Beginning as early as preschool, classrooms may be decorated to an extreme. In many cases, “clutter passes for quality,” a sentiment expressed by Erika Christakis in her book The Importance of Being Little: What Preschoolers Really Need from Grownups (2016). In Chapter 2 (“Goldilocks Goes to Daycare”) Christakis describes the average preschool the following way:
“First we’ll bombard you with what educators call a print-rich environment, every wall and surface festooned with a vertiginous array of labels, vocabulary list, calendars, graphs, classroom rules, alphabet lists, number charts, and inspirational platitudes – few of those symbols you will be able to decode, a favorite buzzword for what used to be known as reading”(33).
In addition, hanging in plain sight, Christakis notes, are a myriad of mandated regulations: hand washing instructions, allergy procedures, and emergency exit diagrams:
‘In one study, researchers manipulated the amount of clutter on the walls of a laboratory classroom where kindergarteners were taught a series of science lessons. As the visual distraction increased, the children’s ability to focus, stay on task, and learn new information decrease” (33).
Christakis’s position is supported with research by researchers from The Holistic Evidence and Design (HEAD) which assessed hundred fifty-three U.K. classrooms to study the link of classroom environment to the learning of 3,766 pupils (ages 5-11). Researchers Peter Barrett, Fay Davies, Yufan Zhang, and Lucinda Barrett published the The Holistic Impact of Classroom Spaces on Learning in Specific Subjects (2016) and reviewed the impact of different factors on student learning measured by progress in reading, writing, and math.
The principle of stimulation included the measure the impact brought about by color and complexity:
“The scientific research into color is extensive and color can affect children’s moods, mental clarity, and energy levels (Englebrecht, 2003). The measure of complexity here relates to visual impact from both architectural and display elements in the classroom. For example, Fisher, Godwin, and Seltman (2014) found more distraction and off-task behavior in children in more visually complex environments” (Barret, et al).
Their results showed that both reading and writing performances were particularly affected by stimulation.
Stimulation in the form of posters has the potential of overwhelming a student’s working memory. According to Michael Hubenthal and Thomas O’Brien in their research Revisiting Your Classroom’s Walls: The Pedagogical Power of Posters (2009) a student’s working memory uses different components that process visual and verbal information . The “ visual complexity caused by an abundance of text and small images” can set up an overwhelming visual/verbal competition between text and graphics for which students must gain control in order to give meaning to information.

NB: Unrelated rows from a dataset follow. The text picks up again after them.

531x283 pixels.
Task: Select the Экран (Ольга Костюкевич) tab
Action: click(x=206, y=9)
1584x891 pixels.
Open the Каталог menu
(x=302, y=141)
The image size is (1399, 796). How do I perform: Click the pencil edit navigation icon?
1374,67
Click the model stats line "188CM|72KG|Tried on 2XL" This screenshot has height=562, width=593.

In contrast to overwhelming posters, there are good choices for classroom decorations. Education reformer Alfie Kohn published suggestions for decorating the classroom in his article Bad Signs (2010) fall issue of Kappa Delta Pi. He listed several “Good Signs” that a classroom could be decorated as a model learning environment:
- Walls covered with student work;
- Evidence of student collaboration;
- Signs, exhibits, lists created by students (not the teacher);
- Information and personal mementos from the people who learn in the classroom.
Kohn also stated that the best classrooms, regardless of age level or academic discipline, have a different approach to decoration, one that is distinctly non-commercial. The best classrooms:
“….often feature signs, exhibits, or other materials obviously created by the students themselves. And that includes students’ ideas for how to create a sense of community and learn together most effectively — as opposed to a list of rules imposed by the teacher (or summarized on a commercial poster)” (Kohn).

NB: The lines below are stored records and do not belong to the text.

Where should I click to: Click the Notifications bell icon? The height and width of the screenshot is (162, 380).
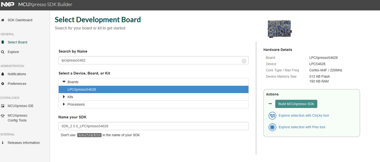pos(3,74)
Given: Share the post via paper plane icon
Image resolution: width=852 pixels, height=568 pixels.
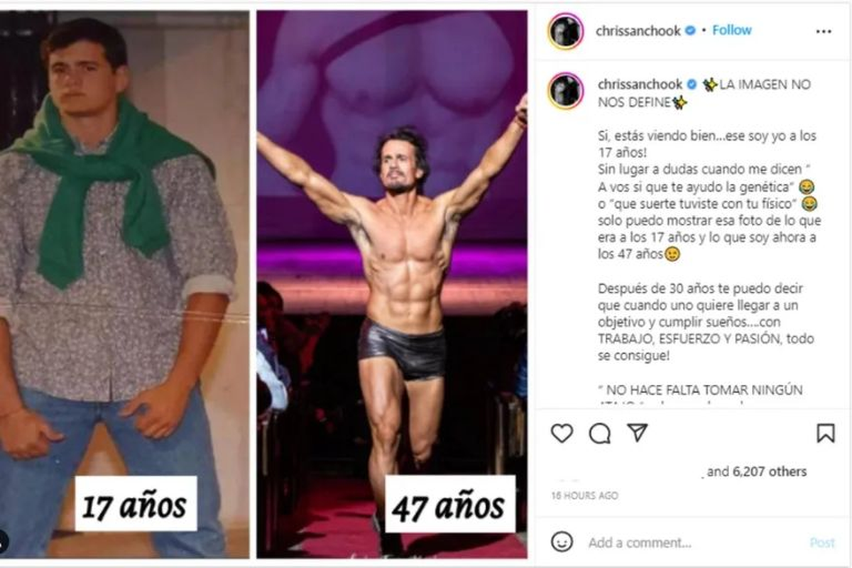Looking at the screenshot, I should tap(638, 432).
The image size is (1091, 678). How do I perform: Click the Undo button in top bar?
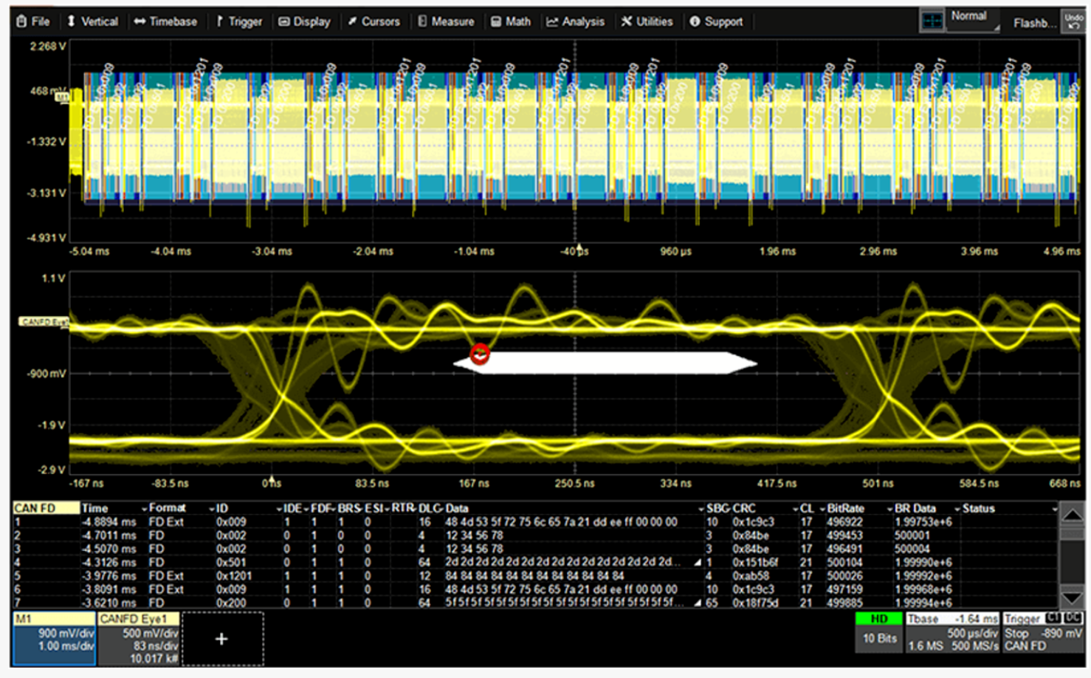(x=1073, y=21)
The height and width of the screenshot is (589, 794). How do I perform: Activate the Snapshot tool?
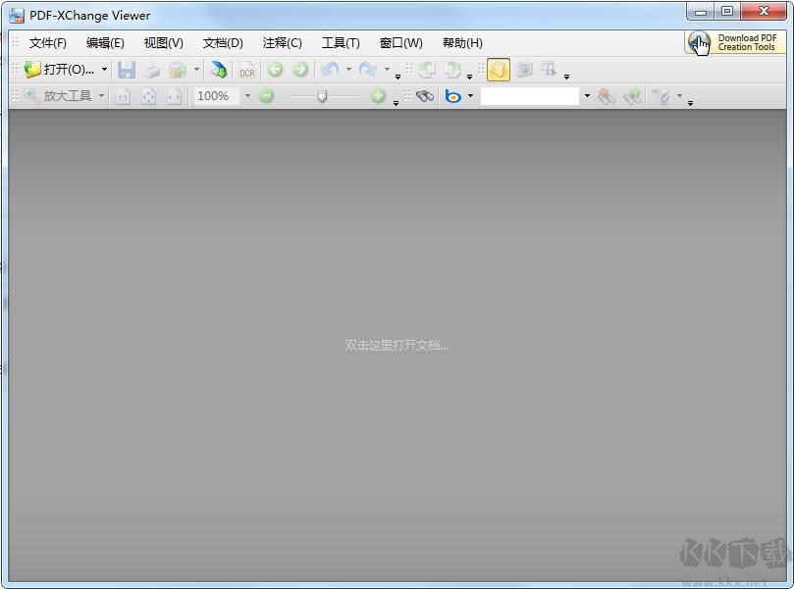pos(525,70)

Just as too much color or text complexity will have a negative impact on student learning, a sterile classroom with too little decoration may not help to activate the students’ brains. Therefore, teachers should be prepared to decorate a classroom to make it an active place to learn. They could ask the following questions:
- What purpose does this poster, sign or display serve?
- Do these posters, signs, or items celebrate or support student learning?

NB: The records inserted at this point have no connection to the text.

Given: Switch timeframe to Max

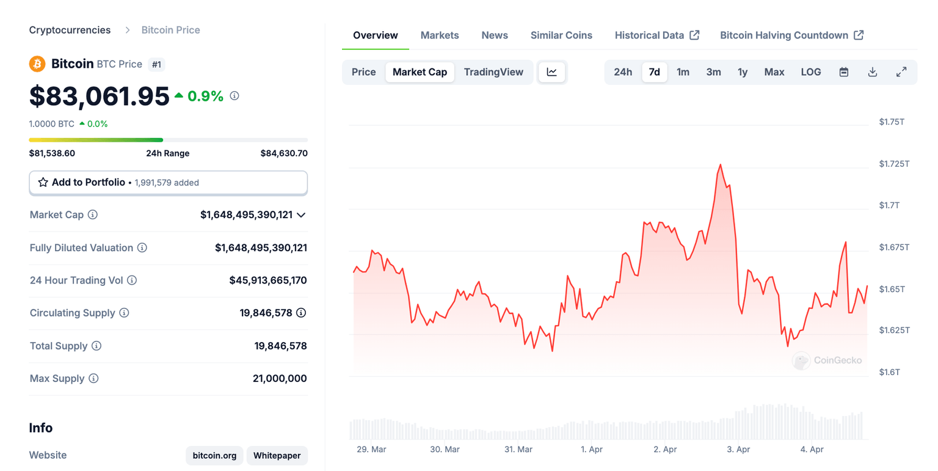Looking at the screenshot, I should pyautogui.click(x=774, y=71).
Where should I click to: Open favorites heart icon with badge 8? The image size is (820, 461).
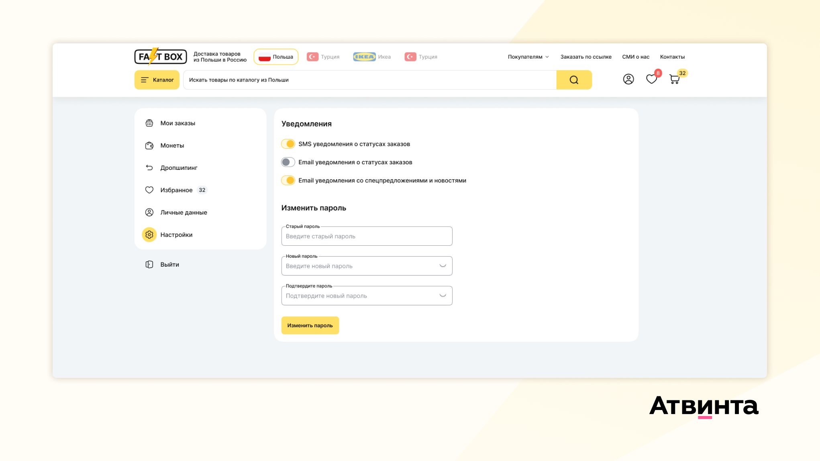click(651, 79)
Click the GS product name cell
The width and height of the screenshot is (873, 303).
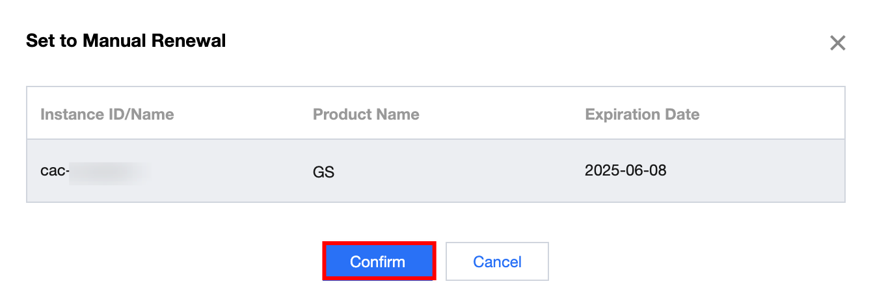pos(323,173)
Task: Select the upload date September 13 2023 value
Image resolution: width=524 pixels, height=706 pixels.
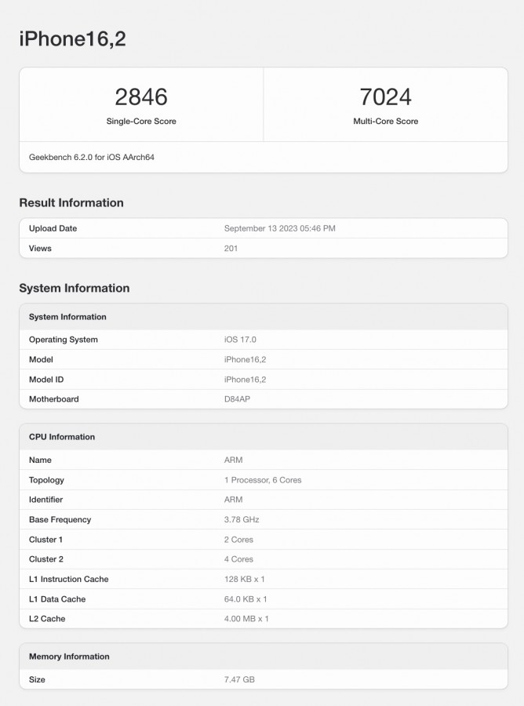Action: pos(279,228)
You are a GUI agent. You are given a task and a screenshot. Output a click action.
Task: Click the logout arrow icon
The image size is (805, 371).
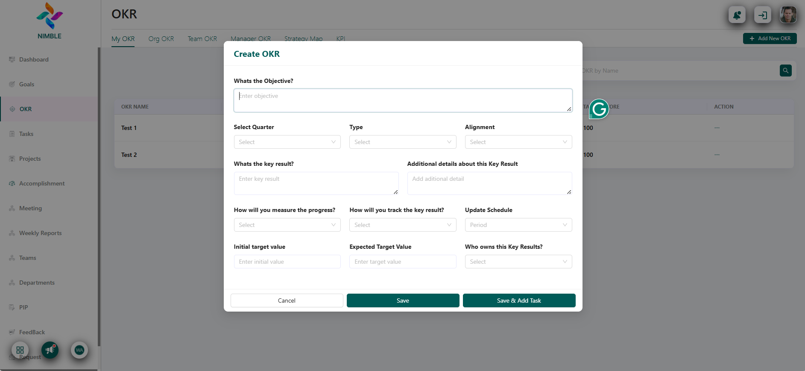click(x=762, y=15)
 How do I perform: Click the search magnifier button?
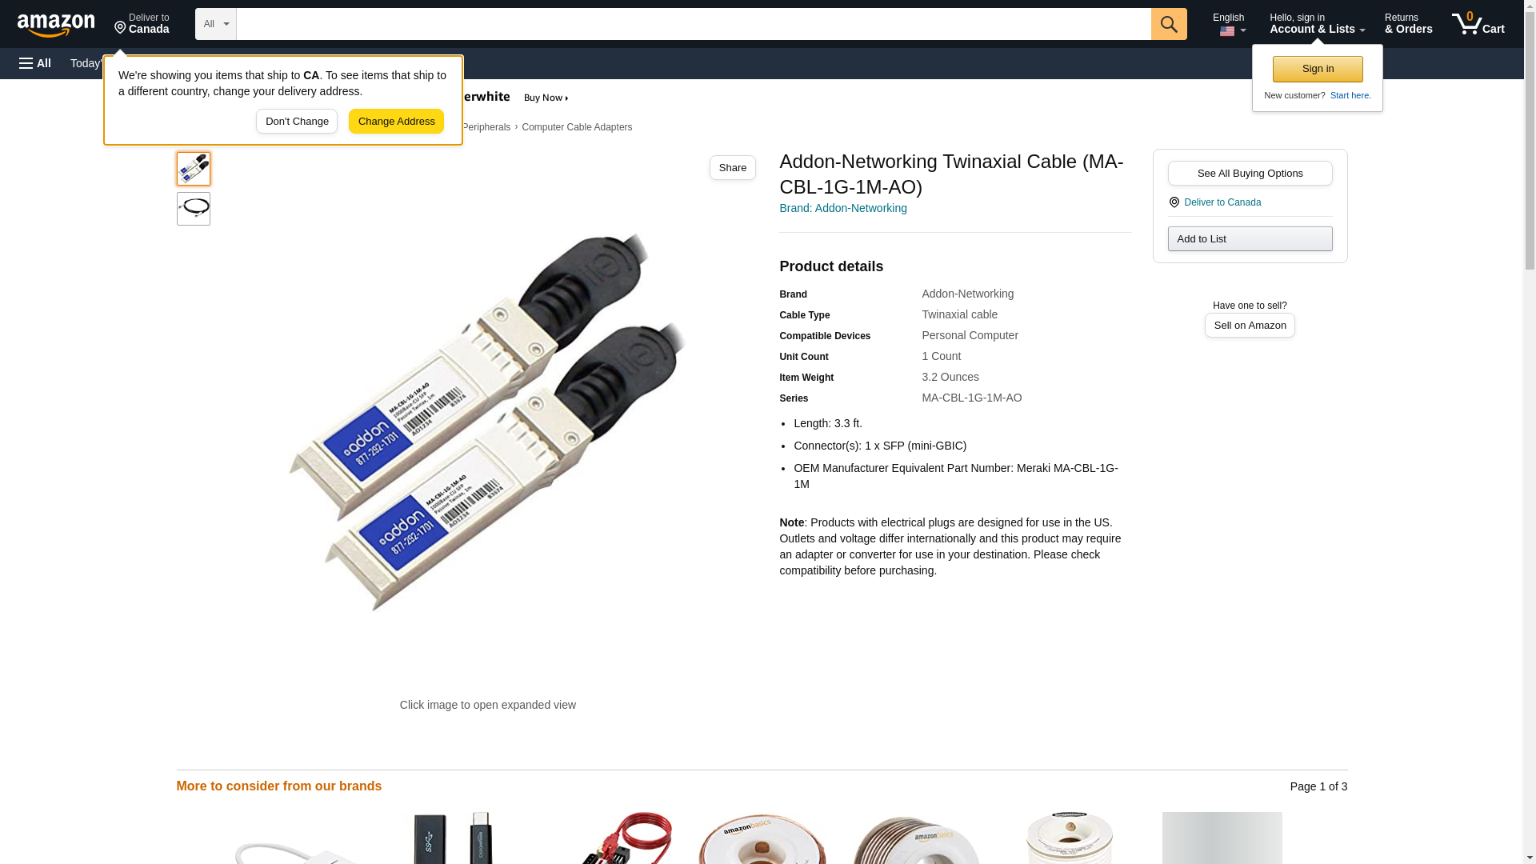1169,24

- Are the posters, signs, or displays current with what is being learned in the classroom?
- Can the display be made interactive?
- Is there white space in between wall displays to help the eye distinguish what is in the display?
- Can students contribute to decorating the classroom (ask “What do you think could go inside that space?”)
These six questions can help teachers to create classrooms that can engage students without overstimulation.
It is still a beautiful letter in cursive.